By Caitlin Kelly
Trying hard to get off the computer and read more books.
Lots more books!
Five recently read:
Range, by David Epstein.
I wouldn’t have read it normally but got a free copy as research for an article and it was edited by a super-smart editor, (my editor on Malled.) The basic premise, comforting to me, is that being a generalist able to shift gears quickly and easily between ideas and industries (as needed) is a useful skill and one much derided in favor of being a specialist. I’ve seen this in my own worklife and as the (loathed word) “gig economy” forces millions of us into insecure work, these skills may be more important than ever.
Conversations With Friends, Sally Rooney
Here’s a Vox story about Rooney and her books’ popularity. I have to admit I didn’t love this book, about two young Dublin women who used to be lovers and one of whom is now having an affair with an older married man. I would have enjoyed this book in my 20s or maybe 30s. Not now.
The Wych Elm, Tana French
Also by a hugely popular Irish author, whose other books I’ve enjoyed. Much as this set the scene well — also in Dublin, a city I’ve visited a few times — and offered powerful characters, this one also left me cold. It felt too long. Maybe I really am not a fiction reader?
Do Androids Dream of Electric Sheep, Philip K. Dick
Loving this one so far — the 1968 basis for Blade Runner and Blade Runner 2049, two of my favorite films ever. I don’t normally read sci-fi but this is great.
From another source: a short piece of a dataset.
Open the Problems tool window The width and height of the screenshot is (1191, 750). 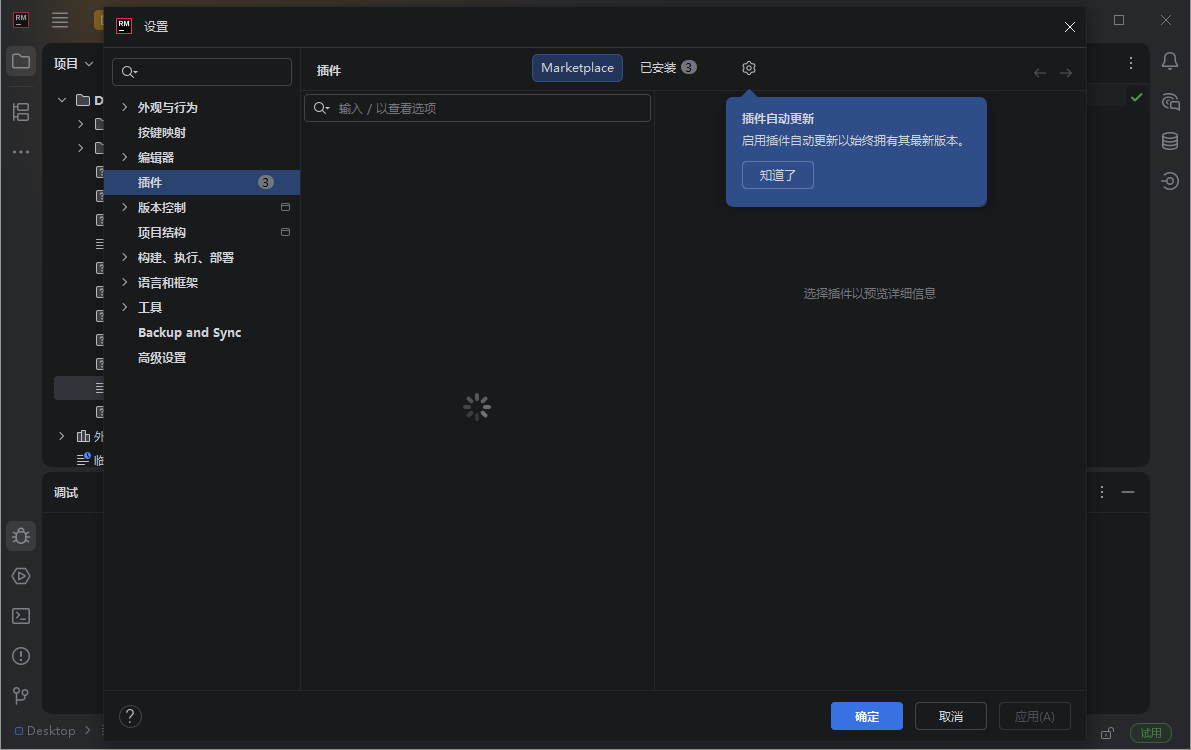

Hmmmmm. This one was a reminder that privileged young women with powerful and connected parents can quickly and easily carve out a path in cut-throat New York media while dozens of talented and hard-working journalists able to even get a job can do theirs without drinking and drugging and breaking things — and getting second and third chances. Like many readers, I picked this up because I admired her late father, New York Times media writer David Carr. I also admire her skill as a documentary film-maker, and enjoyed her film about Olympic athletes and Larry Nassar, At The Heart of Gold.